Re: Joseph Alito’s Views on Disability Rights, as they pertain to his confirmation hearing for the Supreme Court

It appears, from his dissent in Nathanson v. Medical College of Pennsylvania (1991), that Judge Alito’s view of discrimination against persons with disability is so restrictive that “few if any…cases would survive summary judgment.” (ThinkProgress)

Most critically, the Bazelon Center has released an exhaustive compendium of “‘highlights of a long and troubling record’ of disability right cases [including very recent decisions] decided by Supreme Court nominee Samuel Alito.”

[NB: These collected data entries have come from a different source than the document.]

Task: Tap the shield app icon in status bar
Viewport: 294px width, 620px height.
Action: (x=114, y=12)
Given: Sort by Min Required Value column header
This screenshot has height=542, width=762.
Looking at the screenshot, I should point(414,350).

As recently as 2002, “Judge Alito ruled along with other judges on the Third Circuit excusing local zoning boards from engaging in a process to identify reasonable accommodations needed to provide equal access for people with disabilities. (Lapid Laurel, L.L.C. v. Zoning Board of Adjustment of Scotch Plains, 284 F.3d 442 (3d Cir. 2002).” (Bazelon Center’s analysis via Ragged Edge Magazine)

A Web site blog that specializes in disability law — Disability Law Blog — also cites the Bazelon report:

See this alert, which argues, in sum, that: “Samuel Alito, President Bush’s nominee to replace Justice Sandra Day O’Connor on the Supreme Court, poses a serious threat to people with disabilities. Having sat on a federal court of appeals for 15 years, Judge Alito has a record of decisions hostile to disability rights.” The Bazelon folks give a number of examples in the post.

I strongly urge that the full committee read the Bazelon report in detail, and study the history of disability cases in which Judge Alito has sided, time and time again, against the rights of people with disabilities.

Not only does Judge Alito disregard the rights of people with disabilities, he also appears to be “hostile” to their need for basic rights — signaling that he’d actively be a part of the retraction of the agonizingly slow but steady progress for which people who suffer from disabilities have fought for decades.


One of the hallmarks of a truly great nation is how we treat those who are disabled. Judge Alito apparently does not share our common vision for how we treat everyone in a nation that aspires to greatness.